TASK OBJECTIVE
Copy the rows starting at the line that contains "The height and" and ending at the line that contains "point(871,398)", requests included, and give only those lines. In each answer, multiply every click coordinate by 0.65 and round to a whole number with halves rounded up.
──────
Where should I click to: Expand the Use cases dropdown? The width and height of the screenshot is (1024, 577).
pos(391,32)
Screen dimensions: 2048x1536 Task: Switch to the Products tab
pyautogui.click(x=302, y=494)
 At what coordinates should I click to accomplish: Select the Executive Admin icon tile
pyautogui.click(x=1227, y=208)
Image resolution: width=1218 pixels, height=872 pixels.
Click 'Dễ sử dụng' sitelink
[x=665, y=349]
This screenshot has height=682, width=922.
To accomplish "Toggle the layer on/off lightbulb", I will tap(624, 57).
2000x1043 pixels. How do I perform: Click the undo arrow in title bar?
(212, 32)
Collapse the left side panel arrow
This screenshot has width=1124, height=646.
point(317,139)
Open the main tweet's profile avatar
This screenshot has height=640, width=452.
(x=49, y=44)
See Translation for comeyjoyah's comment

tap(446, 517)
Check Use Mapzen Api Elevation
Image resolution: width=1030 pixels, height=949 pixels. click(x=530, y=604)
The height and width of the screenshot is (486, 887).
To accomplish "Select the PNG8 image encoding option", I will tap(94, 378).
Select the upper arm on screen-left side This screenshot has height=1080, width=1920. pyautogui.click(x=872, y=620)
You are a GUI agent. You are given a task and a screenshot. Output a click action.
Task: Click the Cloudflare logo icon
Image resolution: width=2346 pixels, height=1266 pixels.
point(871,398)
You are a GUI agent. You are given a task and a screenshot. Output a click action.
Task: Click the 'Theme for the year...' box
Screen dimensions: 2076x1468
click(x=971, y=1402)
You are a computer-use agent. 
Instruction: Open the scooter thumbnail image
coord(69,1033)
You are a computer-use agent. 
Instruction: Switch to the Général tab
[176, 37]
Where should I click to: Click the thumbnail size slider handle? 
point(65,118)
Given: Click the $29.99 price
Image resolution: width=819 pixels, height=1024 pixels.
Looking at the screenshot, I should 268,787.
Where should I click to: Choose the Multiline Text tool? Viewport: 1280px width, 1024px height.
──────
SOLUTION TO THE PROBLEM
The height and width of the screenshot is (486, 887).
To accomplish "Select the PNG8 image encoding option", I will tap(61, 246).
Select the upper arm on screen-left side This screenshot has height=1080, width=1920. pyautogui.click(x=567, y=403)
You are a GUI agent. You are given a task and a screenshot. Output a click action.
Task: Click the Cloudflare logo icon
Image resolution: width=2346 pixels, height=1266 pixels.
point(566,259)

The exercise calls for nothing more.